Entre la terre et les nuages

Le virtuel est-il l'antidote au réel ? En ces temps de confrontation aiguë entre croyances religieuses et convictions laïques, la question n'est pas dénuée de parallèles instructifs. Si le recours à un au-delà céleste permet depuis des millénaires à l'humanité de transcender ou de relativiser nos vies ici bas, la popularité d'espaces virtuels accessibles de notre vivant indique un développement significatif. C'est par exemple le cas avec Second Life, un espace ludique multijoueurs qui offre une vie parallèle avec ses possibilités de distraction, de création comme de rétribution. Avec l'augmentation de la connectivité et des échanges immatériels, ce sont ainsi des pans entiers de nos existences qui peuvent être représentés et se dérouler dans un espace cybernétique. En impliquant une distance toujours plus grande avec la réalité terrestre.

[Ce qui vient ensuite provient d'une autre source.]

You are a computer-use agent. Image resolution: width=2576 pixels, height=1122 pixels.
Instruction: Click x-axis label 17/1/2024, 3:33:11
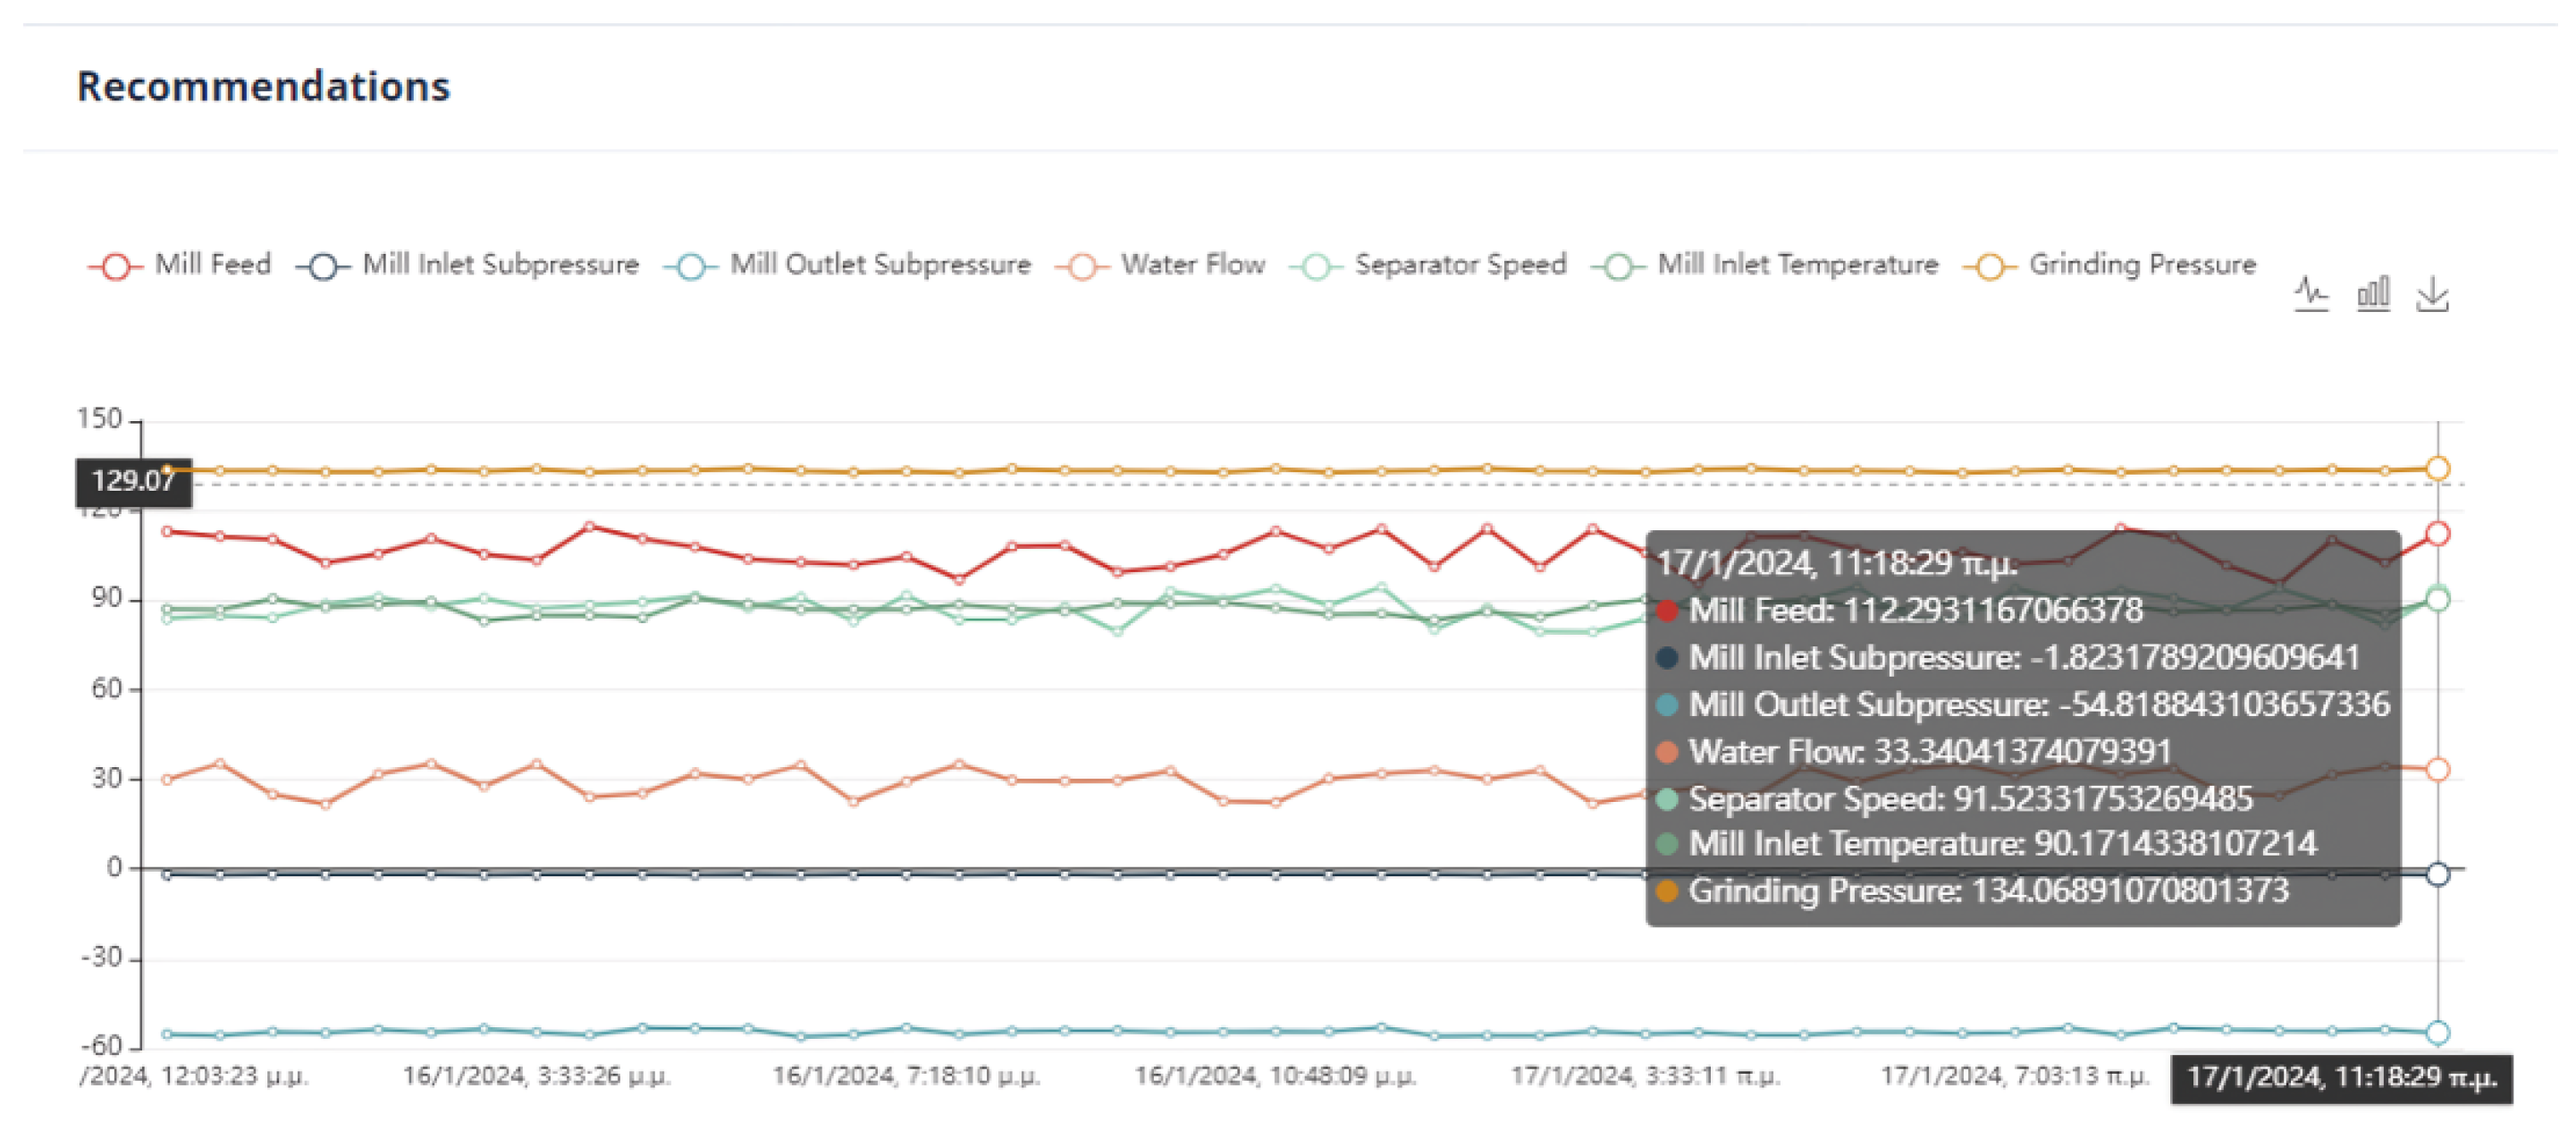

Les technologies de l'information ont toujours eu pour effet d'accroître la part d'imaginaire dans le réel, et le développement du langage, de l'écriture, de l'imprimerie puis des émissions et supports audio-visuels ont permis des créations artistiques qui sont autant d'espaces en soi virtuels. Ce que notre ère digitale a apporté, c'est avant tout l'interactivité et l'immédiateté qui sont mises à la disposition de l'individu. On ne se contente plus de lire, de voir ou d'écouter l'imaginaire, on y vit - et on en vit - de plus en plus. La démocratisation de l'informatique individuelle et des connections en réseau, depuis 30 ans, a multiplié les possibilités de représentation et d'expression au point de créer un substitut à la vie traditionnelle, non d'ailleurs sans générer des dépendances pathologiques. Jeux vidéos, forums de discussion, mondes numériques : le virtuel est partout.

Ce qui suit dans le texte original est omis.